• PROBLEM DETAILS: Give back all of the data below word for word, leaving out the pictures.

• DATA IN THIS EXERCISE:
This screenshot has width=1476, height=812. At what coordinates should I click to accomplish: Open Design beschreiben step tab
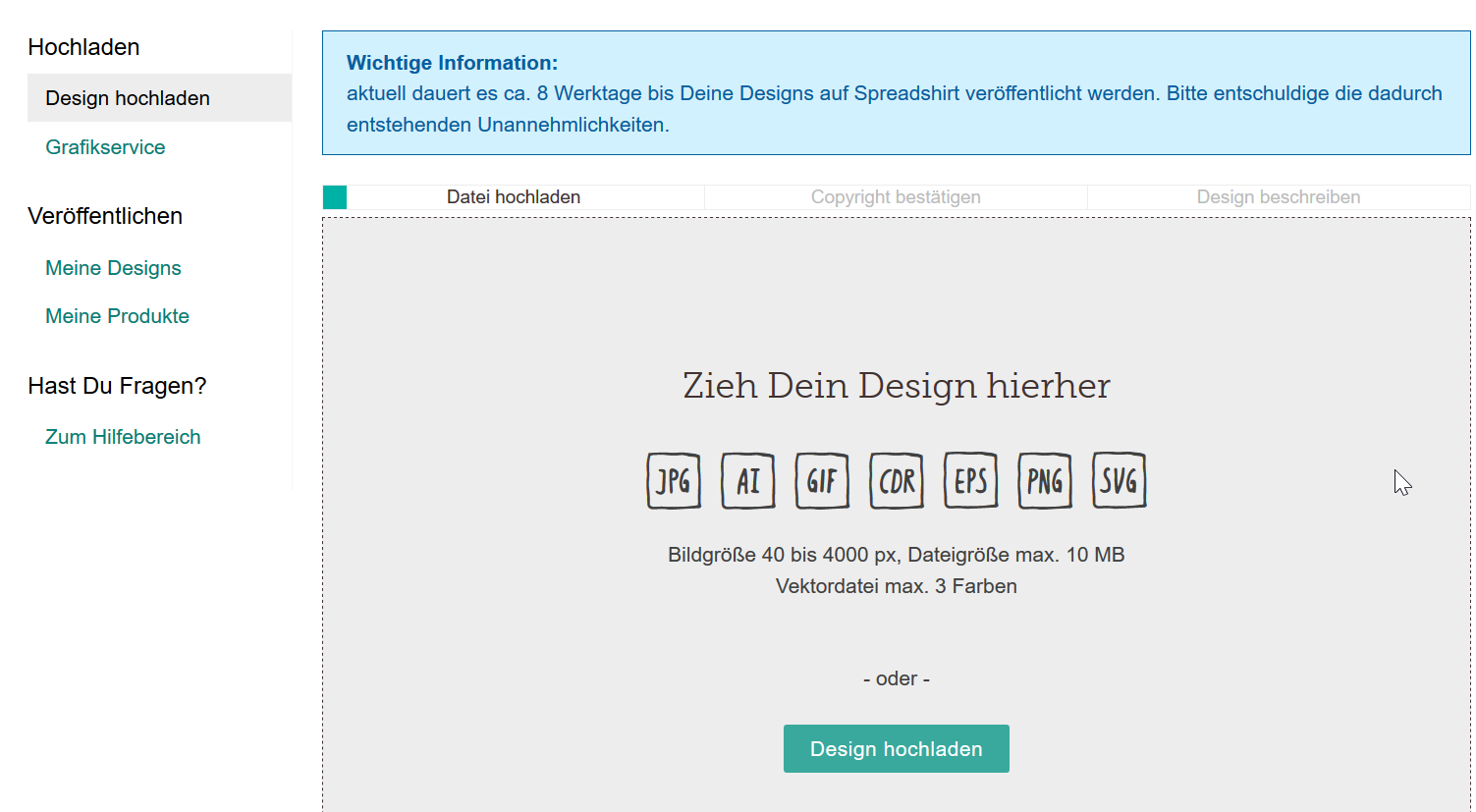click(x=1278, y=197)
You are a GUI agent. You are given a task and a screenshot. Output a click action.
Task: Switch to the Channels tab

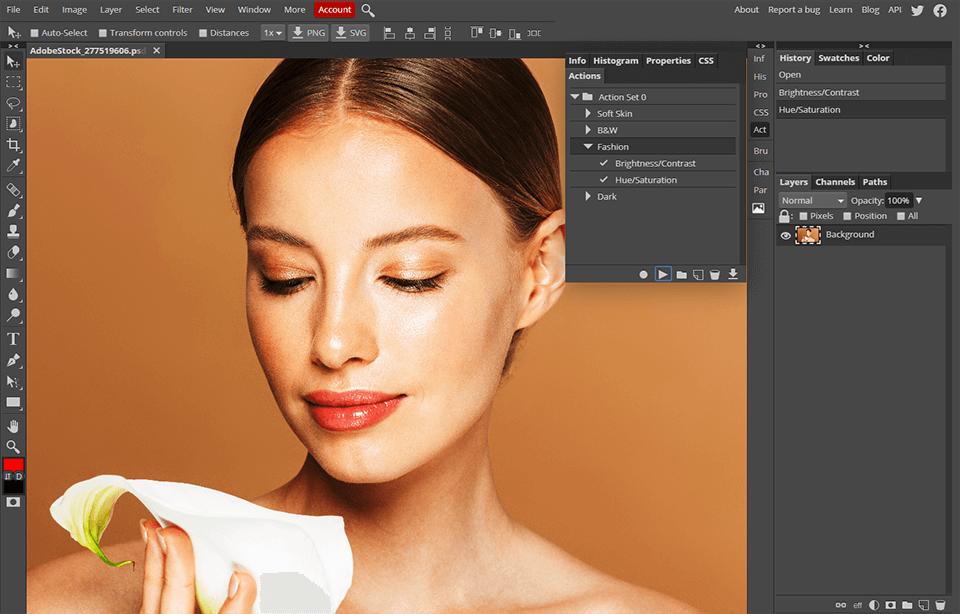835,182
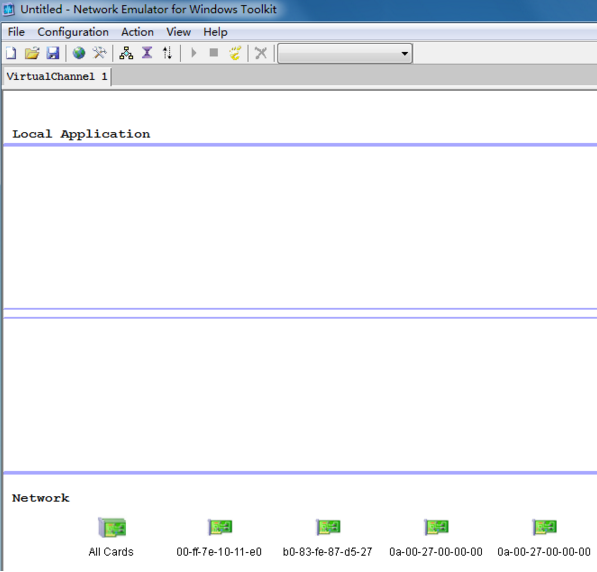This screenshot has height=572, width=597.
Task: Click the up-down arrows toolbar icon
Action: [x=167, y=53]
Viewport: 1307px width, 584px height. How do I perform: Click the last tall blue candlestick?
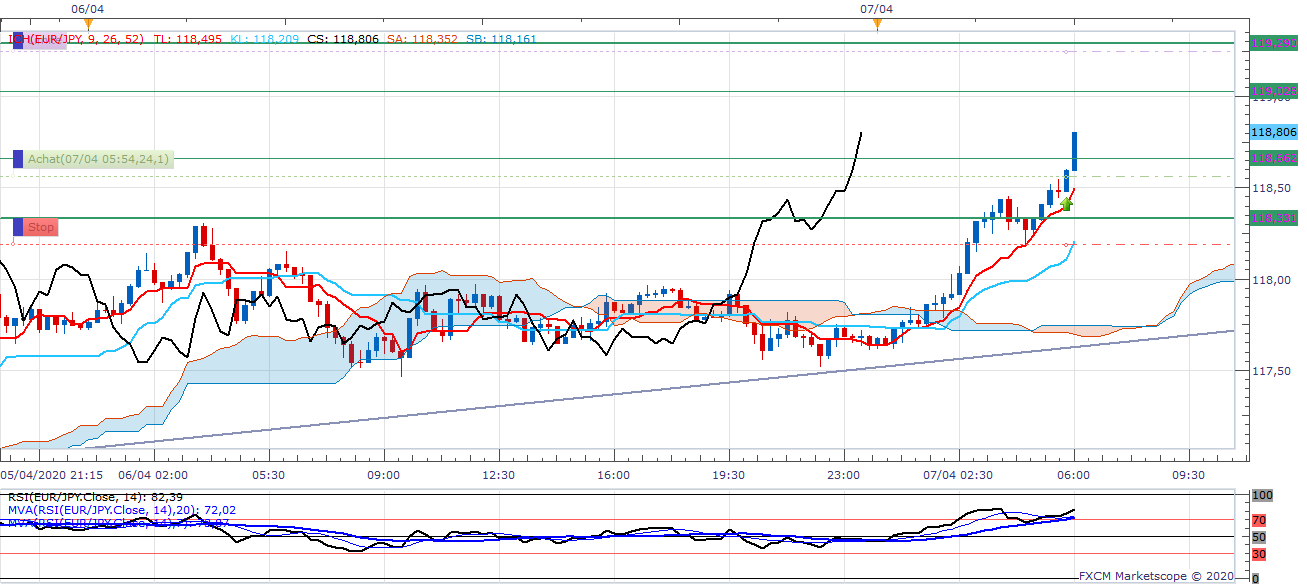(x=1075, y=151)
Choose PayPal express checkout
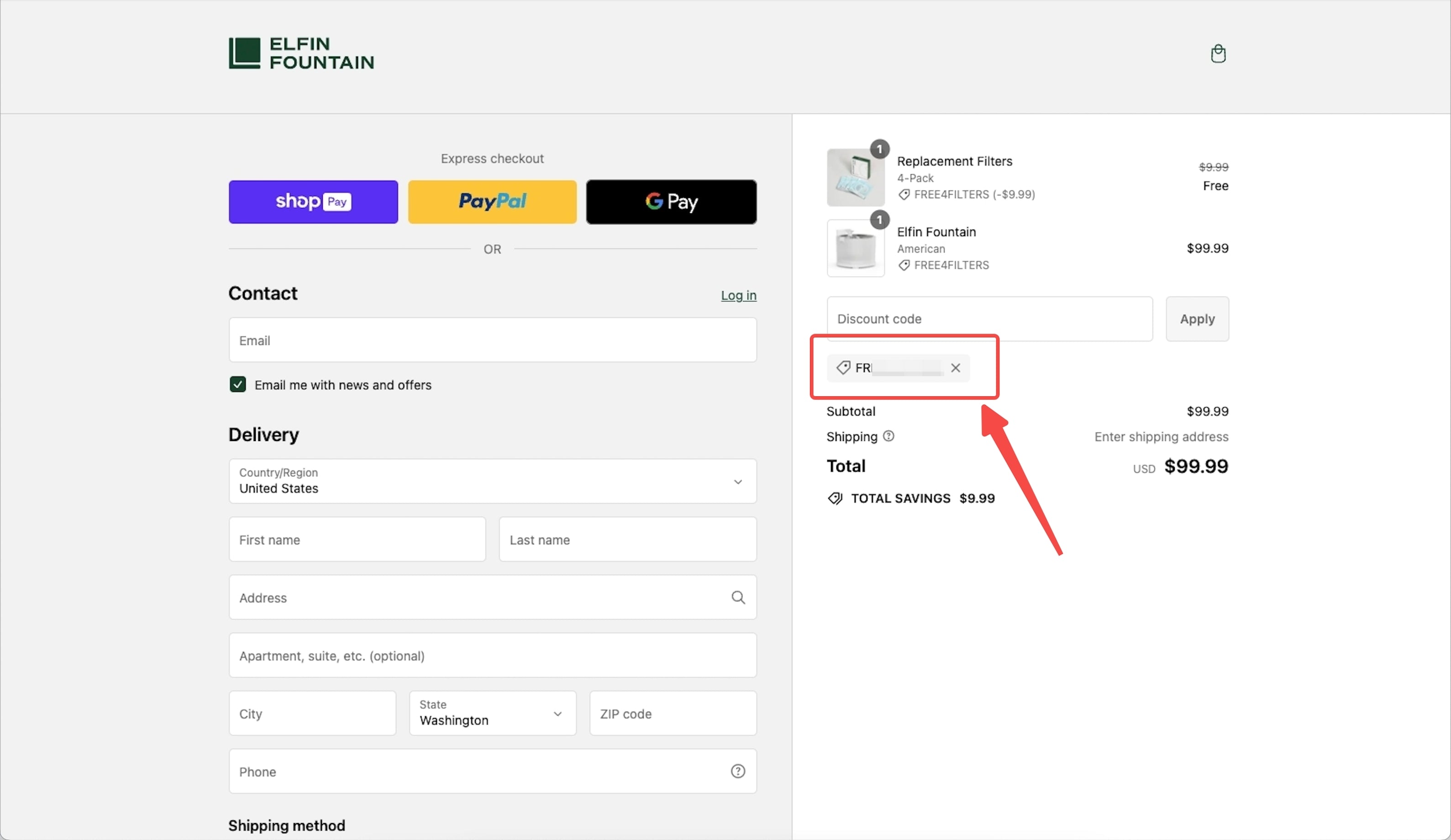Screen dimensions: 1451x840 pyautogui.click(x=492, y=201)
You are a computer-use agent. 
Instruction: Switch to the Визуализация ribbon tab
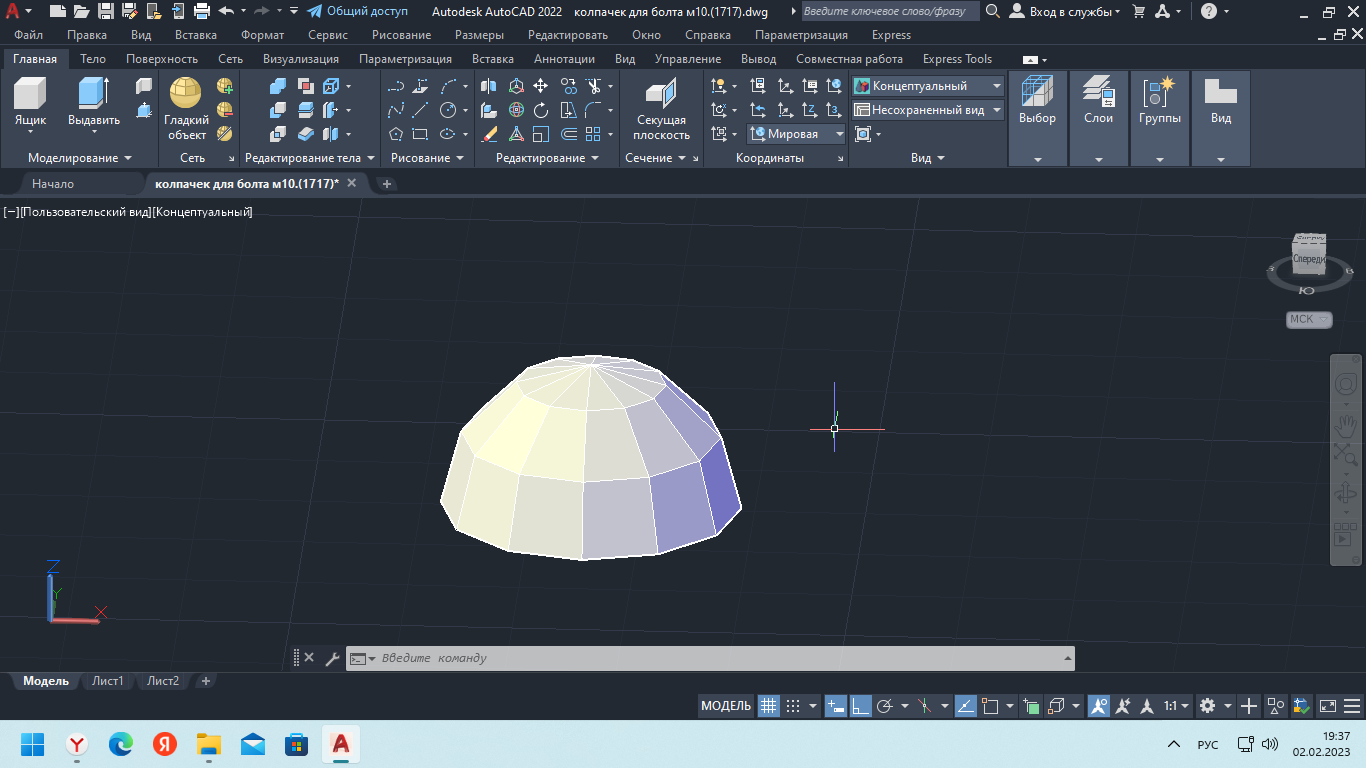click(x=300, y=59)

• EXERCISE OUTPUT:
This screenshot has width=1476, height=812. At what coordinates should I click to accomplish: Open Design beschreiben step tab
click(x=1278, y=197)
You are a GUI agent. You are given a task and a screenshot. Output a click action.
Task: Switch to the Channels tab

835,182
This screenshot has height=572, width=597.
Task: Click the up-down arrows toolbar icon
Action: [x=167, y=53]
Viewport: 1307px width, 584px height. How do I perform: Click the last tall blue candlestick?
(x=1075, y=151)
Choose PayPal express checkout
Screen dimensions: 1451x840 pyautogui.click(x=492, y=201)
You are a computer-use agent. 
Instruction: Switch to the Визуализация ribbon tab
click(x=300, y=59)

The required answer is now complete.